# Provided entries
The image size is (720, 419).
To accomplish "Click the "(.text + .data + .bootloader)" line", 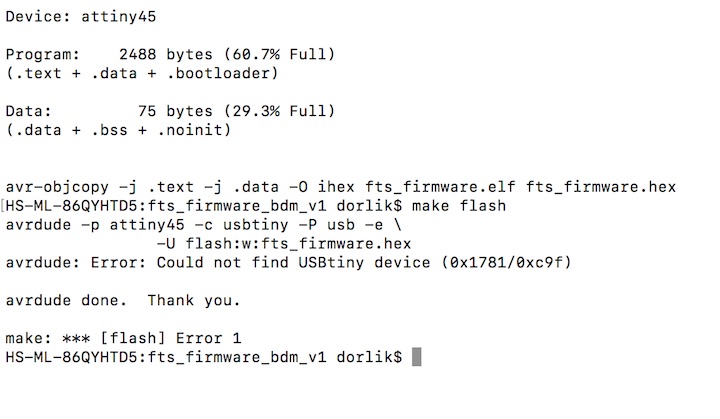I will [141, 73].
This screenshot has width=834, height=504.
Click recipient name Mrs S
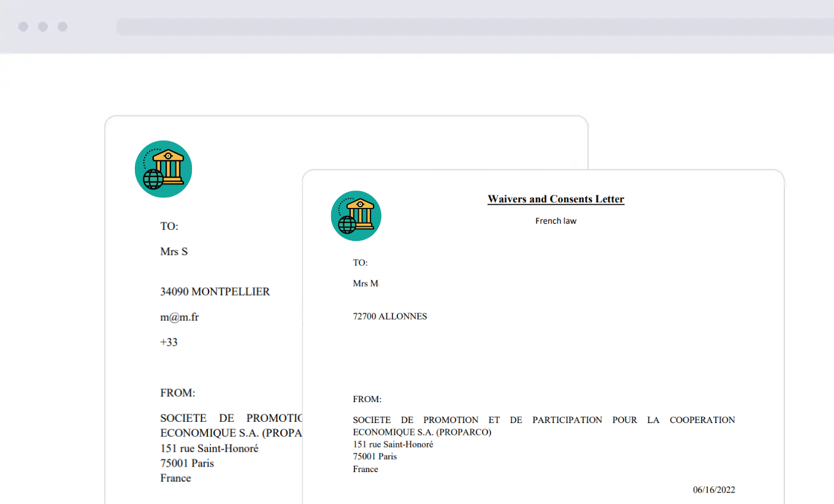pyautogui.click(x=174, y=251)
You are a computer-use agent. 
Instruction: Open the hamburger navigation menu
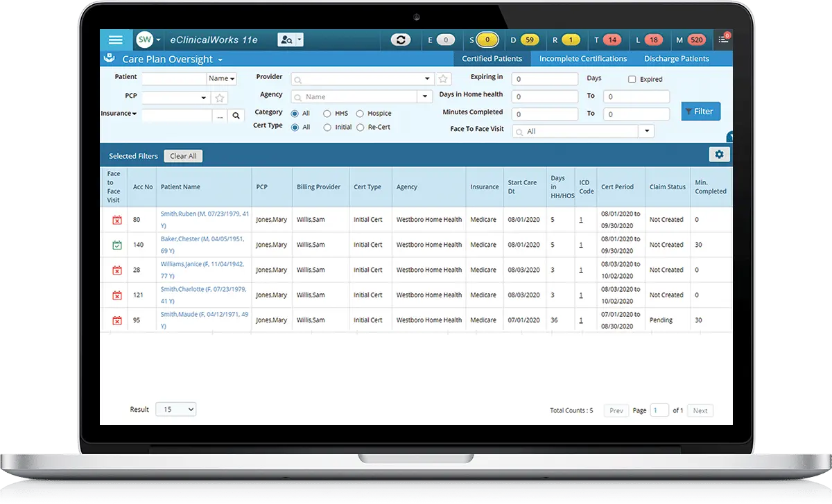coord(115,40)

# Work order
Restate word for word the lines that begin at the one containing "You are a computer-use agent." and end with the final line of the records. Pictures stay out.

# Written answer
You are a computer-use agent. 
Instruction: Open the hamburger navigation menu
coord(115,40)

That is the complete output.